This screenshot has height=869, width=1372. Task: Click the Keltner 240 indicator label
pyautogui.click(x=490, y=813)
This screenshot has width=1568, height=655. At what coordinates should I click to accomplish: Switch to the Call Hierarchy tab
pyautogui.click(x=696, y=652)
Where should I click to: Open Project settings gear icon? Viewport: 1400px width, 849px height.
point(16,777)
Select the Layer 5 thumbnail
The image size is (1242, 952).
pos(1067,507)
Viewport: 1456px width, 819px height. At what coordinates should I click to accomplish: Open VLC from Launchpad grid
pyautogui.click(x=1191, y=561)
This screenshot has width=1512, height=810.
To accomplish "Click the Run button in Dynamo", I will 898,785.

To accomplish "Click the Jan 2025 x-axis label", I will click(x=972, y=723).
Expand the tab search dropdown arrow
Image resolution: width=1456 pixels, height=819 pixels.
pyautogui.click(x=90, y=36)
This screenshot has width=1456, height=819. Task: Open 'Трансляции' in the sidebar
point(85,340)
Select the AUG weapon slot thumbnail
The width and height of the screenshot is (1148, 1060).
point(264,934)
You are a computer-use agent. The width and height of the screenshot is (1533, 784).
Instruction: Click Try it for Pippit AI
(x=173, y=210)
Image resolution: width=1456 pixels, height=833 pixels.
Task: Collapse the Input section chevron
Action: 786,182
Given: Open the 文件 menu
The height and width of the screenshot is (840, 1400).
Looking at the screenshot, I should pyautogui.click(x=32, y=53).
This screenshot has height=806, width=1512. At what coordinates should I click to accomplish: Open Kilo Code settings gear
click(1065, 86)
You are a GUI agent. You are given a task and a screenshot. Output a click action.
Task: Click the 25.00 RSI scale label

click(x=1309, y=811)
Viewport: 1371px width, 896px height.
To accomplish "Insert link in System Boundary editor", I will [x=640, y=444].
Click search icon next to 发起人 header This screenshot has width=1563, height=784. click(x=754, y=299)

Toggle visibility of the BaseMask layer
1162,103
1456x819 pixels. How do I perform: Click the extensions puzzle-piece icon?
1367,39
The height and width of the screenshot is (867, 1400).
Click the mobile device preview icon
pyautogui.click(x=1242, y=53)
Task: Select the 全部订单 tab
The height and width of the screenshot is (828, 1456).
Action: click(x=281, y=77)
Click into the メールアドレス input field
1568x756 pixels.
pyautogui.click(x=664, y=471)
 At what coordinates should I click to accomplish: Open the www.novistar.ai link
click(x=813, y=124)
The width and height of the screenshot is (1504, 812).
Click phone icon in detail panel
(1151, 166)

**********

Work instruction
Filter the records above, keeping each line that contains the word "will".

Answer for this exercise
To accomplish "Click the Run button in Dynamo", I will 898,785.
To accomplish "Click the Jan 2025 x-axis label", I will click(x=972, y=723).
To accomplish "Insert link in System Boundary editor", I will [x=640, y=444].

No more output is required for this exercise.